Querida mamá:
Llevo más de 30 minutos para poder escribirte estas letras.
LO que me faltaba es que el poquito tiempo que tengo en el ordenador de Miguel,
tampoco funcione. Cada vez estoy más convencida que la “gafe” soy yo de todo.
Ayer fue el bautizo tal y como te dije. Estuvo bien mamita.
Sin duda fuiste la gran ausencia…pero estuvimos todos unidos, que es lo que
siempre has querido. Los niños disfrutaron mucho, porque fuimos a un parque de
bolas, bueno, al parque de bolas de tu hija Ana claro, y allí se pasaron horas
dando saltos y jugando. La verdad es que es la mejor opción cuando hay tantos
niños por medio.
Hoy termina el 2012. En otra ocasión y teniendo en cuenta
todo lo ocurrido este año, te aseguro que estaría deseando que terminara.
Porque sin duda ha sido el peor año de nuestras vidas. Sin embargo, no es mi
deseo dejarlo ir…no lo es mamá, porque a pesar de todas las cosas feas que me
han pasado, estás en él y desde ahora, ningún año en el que hayas formado parte
quiero dejarlo ir.
Hasta el 24 de mayo estuve contigo codo a codo. Cada minutos
compartido, cada médico, quicio, prueba, desayuno, comida, merienda, cena,
salidas al Carrefour, mercadona, mercaillo… cada noche en el hospital de los
últimos quince días de tu vida…todos han sido especial para mi. Cada segundo de
todo, se quedará siempre conmigo. Por eso, este 2012 estará siempre en mi.

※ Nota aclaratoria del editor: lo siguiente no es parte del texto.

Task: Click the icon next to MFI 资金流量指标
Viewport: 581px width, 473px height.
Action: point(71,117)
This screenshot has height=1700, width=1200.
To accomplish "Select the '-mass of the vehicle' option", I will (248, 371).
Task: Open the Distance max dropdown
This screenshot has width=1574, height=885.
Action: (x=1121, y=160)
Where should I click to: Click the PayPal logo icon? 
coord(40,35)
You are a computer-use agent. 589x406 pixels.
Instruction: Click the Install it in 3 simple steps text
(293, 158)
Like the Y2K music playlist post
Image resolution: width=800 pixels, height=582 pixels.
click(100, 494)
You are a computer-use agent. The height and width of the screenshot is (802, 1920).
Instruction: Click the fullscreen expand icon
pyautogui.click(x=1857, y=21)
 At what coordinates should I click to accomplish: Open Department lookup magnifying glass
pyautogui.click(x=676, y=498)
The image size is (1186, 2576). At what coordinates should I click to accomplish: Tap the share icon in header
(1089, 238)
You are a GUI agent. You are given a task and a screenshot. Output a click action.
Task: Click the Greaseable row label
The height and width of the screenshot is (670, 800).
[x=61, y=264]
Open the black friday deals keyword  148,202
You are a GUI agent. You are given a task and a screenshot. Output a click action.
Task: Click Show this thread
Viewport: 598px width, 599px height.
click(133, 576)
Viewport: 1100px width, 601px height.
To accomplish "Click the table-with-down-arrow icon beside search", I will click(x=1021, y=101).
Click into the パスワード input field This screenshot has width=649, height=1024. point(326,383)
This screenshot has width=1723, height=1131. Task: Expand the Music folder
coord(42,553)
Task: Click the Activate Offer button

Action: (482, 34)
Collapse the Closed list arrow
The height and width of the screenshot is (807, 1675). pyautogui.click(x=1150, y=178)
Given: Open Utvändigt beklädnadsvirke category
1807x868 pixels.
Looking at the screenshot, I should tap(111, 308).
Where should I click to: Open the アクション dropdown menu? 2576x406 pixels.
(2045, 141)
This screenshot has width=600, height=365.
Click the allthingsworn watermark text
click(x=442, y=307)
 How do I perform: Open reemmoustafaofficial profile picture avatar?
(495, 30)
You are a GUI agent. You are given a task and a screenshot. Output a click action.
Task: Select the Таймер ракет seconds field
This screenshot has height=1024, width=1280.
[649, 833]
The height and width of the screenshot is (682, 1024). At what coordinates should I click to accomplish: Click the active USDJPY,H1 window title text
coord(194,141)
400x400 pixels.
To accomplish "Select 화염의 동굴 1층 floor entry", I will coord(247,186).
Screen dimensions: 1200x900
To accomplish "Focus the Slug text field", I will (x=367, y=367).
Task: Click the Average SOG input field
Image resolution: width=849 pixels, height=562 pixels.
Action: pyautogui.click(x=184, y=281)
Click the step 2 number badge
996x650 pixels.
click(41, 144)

Espero mamita que estés celebrando la Navidad como te
mereces. Como a ti te gustaba. Con gambas, jamón, buen queso… con todo lo que
te gustaba. Espero que hayas hecho a “salsa Nena” al niño Jesús como yo a tus
hijos y nietos. Espero, que seas todo lo feliz que te mereces. Dile adiós a tu
año de mayor dolor mami…y da la bienvenida al 2013, un año que no existirá para
ti ni un solo recuerdo doloroso. Todo será felicidad.